Кривой Пахомий, выпивши, любил хвастаться своей поистине удивительной памятью, — некоторые книги он знал «с пальца», как еврей-ешиботник знает Талмуд, — ткнет пальцем в любую страницу, и с того слова, на котором остановится палец, Пахомий начинает читать дальше наизусть, мягоньким гнусавым голоском. Он всегда смотрит в пол, и его единственный глаз бегает по полу так тревожно, точно ищет нечто потерянное, очень ценное. Чаще всего он показывал этот фокус на книге князя Мышецкого «Виноград Российский», — он особенно хорошо знал «многотерпеливые и многомужественные страдания дивных и всехрабрых страдальцев», а Петр Васильев всё старался поймать его на ошибках.
— Врешь! Это не с Киприаном Благоюродивым было, а с Денисом Целомудрым.
— Какой еще Денис? Дионисий речется…
— Ты за слово не цепляйся!
— А ты меня не учи!
Через минуту оба они, раздутые гневом, глядя в упор друг на друга, говорят:
— Чревоугодник ты, бесстыжая рожа, вон какое чрево наел…
Пахомий отвечает, точно на счетах считая:
— А ты — любострастник, козел, бабий прихвостень.
Приказчик, спрятав руки в рукава, ехидно улыбается и поощряет хранителей древнего благочестия, словно мальчишек:
— Та-ак его! А ну-ка, еще!
Однажды старцы подрались. Петр Васильев, с неожиданной ловкостью отшлепав товарища по щекам, обратил его в бегство и, устало отирая пот с лица, крикнул вслед бегущему:
— Смотри — это на тебя грех ляжет! Ты, окаянный, длань мою во грех-то ввел, тьфу тебе!
Он особенно любил упрекать всех товарищей своих, что они недостаточно тверды верой и все впадают в «нетовщину».

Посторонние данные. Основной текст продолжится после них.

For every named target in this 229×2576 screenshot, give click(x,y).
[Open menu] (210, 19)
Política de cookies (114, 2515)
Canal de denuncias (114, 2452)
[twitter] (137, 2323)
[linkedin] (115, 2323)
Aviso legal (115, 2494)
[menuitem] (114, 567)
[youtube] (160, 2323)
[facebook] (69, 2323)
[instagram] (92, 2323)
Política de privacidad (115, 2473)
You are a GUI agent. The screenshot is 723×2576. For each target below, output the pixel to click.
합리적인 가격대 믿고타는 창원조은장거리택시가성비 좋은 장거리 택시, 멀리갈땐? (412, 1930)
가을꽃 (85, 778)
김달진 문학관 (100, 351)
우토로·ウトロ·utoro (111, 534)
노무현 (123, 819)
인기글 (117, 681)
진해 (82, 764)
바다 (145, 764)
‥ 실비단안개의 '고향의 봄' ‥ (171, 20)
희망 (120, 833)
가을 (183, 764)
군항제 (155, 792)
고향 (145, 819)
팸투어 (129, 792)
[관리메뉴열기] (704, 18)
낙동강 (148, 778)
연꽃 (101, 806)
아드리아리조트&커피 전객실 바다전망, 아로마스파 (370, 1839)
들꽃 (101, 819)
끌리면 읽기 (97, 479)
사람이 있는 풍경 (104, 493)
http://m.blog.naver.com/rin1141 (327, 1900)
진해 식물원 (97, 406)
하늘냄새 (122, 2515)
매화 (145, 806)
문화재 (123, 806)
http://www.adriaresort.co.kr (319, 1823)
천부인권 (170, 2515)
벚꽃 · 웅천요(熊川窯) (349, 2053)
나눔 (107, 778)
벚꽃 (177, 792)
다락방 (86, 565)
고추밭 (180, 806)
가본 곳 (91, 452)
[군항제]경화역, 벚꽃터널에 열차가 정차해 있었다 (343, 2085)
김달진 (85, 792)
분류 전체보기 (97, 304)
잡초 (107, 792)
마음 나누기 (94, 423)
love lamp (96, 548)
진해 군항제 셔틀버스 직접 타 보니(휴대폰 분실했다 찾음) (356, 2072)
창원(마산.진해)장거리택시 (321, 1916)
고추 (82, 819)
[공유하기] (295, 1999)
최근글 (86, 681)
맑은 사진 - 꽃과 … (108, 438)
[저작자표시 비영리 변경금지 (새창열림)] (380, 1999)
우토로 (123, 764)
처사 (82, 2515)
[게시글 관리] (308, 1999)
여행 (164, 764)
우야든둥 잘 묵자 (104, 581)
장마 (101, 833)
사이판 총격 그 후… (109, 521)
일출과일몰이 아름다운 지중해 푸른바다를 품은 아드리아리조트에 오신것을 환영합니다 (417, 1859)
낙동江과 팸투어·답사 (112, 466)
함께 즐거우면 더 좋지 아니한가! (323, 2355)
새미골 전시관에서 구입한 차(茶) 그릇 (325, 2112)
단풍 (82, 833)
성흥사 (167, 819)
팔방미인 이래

— Это всё Алексаша вас смущает, — какой ведь петух запел!
Нетовщина раздражала и, видимо, пугала его, но на вопрос: в чем суть этого учения? — он отвечал не очень вразумительно:
— Нетовщина — еретичество самое горькое, в нем — один разум, а бога нет! Вон в козаках, чу, ничего уж и не почитают, окромя Библии, а Библия — это от немцев саратовских, от Лютора, о коем сказано: «имя себе прилично сочета: воистину бо — Лютор, иже лют глаголется, люте бо, любо люто!» Называются нетовцы шалопутами, а также штундой, и всё это — от Запада, от тамошних еретиков.